Laura Voss is not your typical gamer. She doesn’t suffer the particular pain of numb thumbs and her list of crushes doesn’t include video game characters. Well, maybe one.

Yet the Swinburne graduate has released her first video game, Putty Pals, which has recently caught the attention of PlayStation, Nintendo and Xbox. Negotiations are under way.

Ms Voss is the creative director of Melbourne’s Harmonious Games. She co-founded the company in early 2016, aged 26, soon after graduating.

The team is made up of five of Ms Voss’s Swinburne classmates, plus an artist. A Film Victoria grant helped develop the game.

Putty Pals launched this February on Steam, a global online portal for buying computer games. It was a “soft launch”, to gather reviews to improve the game and get ready for the big time.

Ms Voss recently returned from the international Game Developers Conference in San Francisco, ready to join forces with the giants.

“It was an intense week for game developers from around the world, from the triple-As (big-name game companies) to the indies like us,” she says.

“We had meetings with PlayStation, Xbox and Nintendo.  We are looking to publish the game with them.”

Putty Pals was Putty Party when it began as a final-year project, featuring “cute little faces” that look like animated emojis. A tornado has blown away the Pals and players work together to bounce, squish and fling them along narrow bridges, across ravines and through treacherous tunnels on the way home to Puttopia.

“We wanted to bring back the old way of playing games, that you’d laugh together, give each other high fives, be physically together,” Ms Voss says. “We’ve had loads of people who said they’ve wanted that again.

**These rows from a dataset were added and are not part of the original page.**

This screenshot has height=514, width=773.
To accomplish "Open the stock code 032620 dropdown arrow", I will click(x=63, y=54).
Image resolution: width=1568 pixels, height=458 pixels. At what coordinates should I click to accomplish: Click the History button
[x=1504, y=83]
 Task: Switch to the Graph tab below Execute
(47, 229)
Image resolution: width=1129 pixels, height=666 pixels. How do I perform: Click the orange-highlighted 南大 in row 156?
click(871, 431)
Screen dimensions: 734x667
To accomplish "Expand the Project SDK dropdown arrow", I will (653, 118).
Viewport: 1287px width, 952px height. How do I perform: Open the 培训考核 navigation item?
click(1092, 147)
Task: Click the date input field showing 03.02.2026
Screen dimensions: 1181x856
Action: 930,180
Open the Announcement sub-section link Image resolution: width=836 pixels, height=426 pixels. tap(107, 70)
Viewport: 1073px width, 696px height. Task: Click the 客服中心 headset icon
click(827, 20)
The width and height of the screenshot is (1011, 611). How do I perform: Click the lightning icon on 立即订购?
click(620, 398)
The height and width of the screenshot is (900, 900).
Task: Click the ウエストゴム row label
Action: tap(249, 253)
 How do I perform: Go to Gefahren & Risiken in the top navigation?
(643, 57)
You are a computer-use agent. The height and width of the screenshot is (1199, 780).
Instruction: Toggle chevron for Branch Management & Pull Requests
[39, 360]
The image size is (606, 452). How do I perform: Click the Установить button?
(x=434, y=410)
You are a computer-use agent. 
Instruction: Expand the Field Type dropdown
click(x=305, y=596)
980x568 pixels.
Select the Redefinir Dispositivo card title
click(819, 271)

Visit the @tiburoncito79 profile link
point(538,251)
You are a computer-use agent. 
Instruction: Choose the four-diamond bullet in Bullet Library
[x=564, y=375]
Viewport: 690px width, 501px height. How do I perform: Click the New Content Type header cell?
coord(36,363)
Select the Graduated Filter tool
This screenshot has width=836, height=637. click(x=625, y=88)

“I was adamant that there was no enemy. I wanted to show you can have a good game without killing or shooting. The most important thing is a good story.”

Ms Voss credits her degree in Video Games and Interactivity and Psychology at Swinburne and her Deakin drama degree for her skill in engaging the player.

“My psychology side is about cooperation and communication, and the drama side asks ‘how do we make this fun?’” she says.

“I love being part of good storymaking and creating new experiences for people, like theatre does.

“I get the same experience from reading a good book … it’s the fascinating story where I cannot wait to find out what happens next.’’ Ms Voss says her passion was inspired by growing up with two older brothers who were into games. “I wanted to prove that girls were just as good. I did,” she says.